▶

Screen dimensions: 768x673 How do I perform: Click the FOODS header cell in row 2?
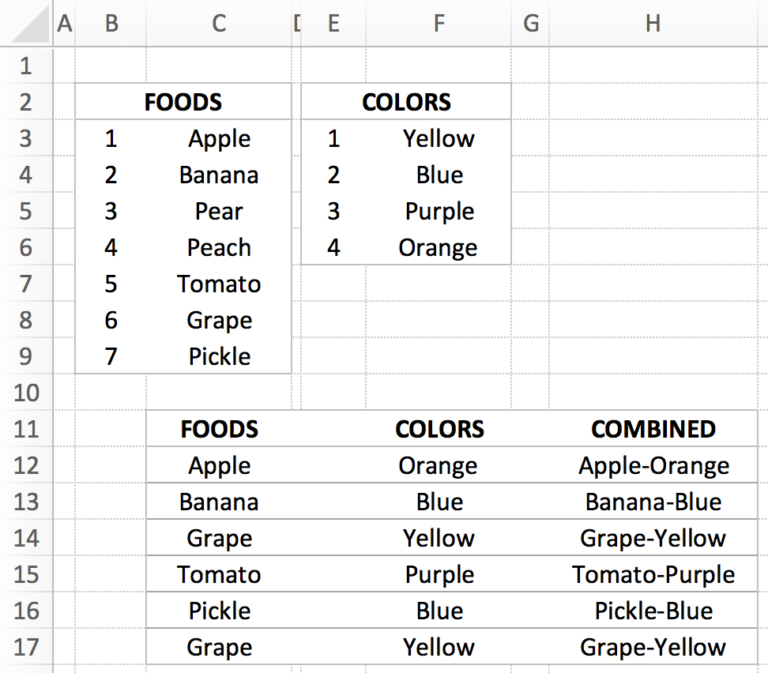183,102
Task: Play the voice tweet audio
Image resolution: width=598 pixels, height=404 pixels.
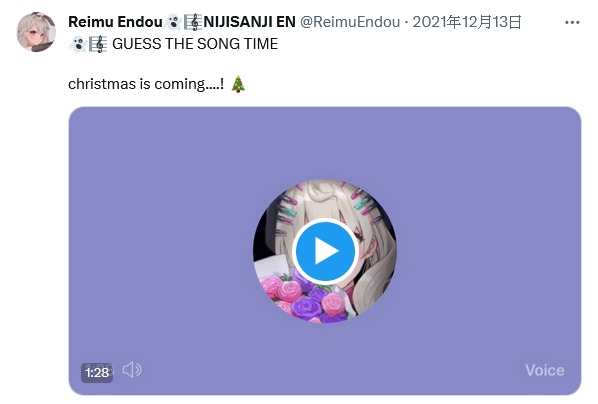Action: [325, 251]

◀

__Assignment__. Exactly as written, give again every line from the one containing "Task: Play the voice tweet audio" through the last line of the material, both included, with the pictures left out.

__Response box__.
Task: Play the voice tweet audio
Image resolution: width=598 pixels, height=404 pixels.
Action: [325, 251]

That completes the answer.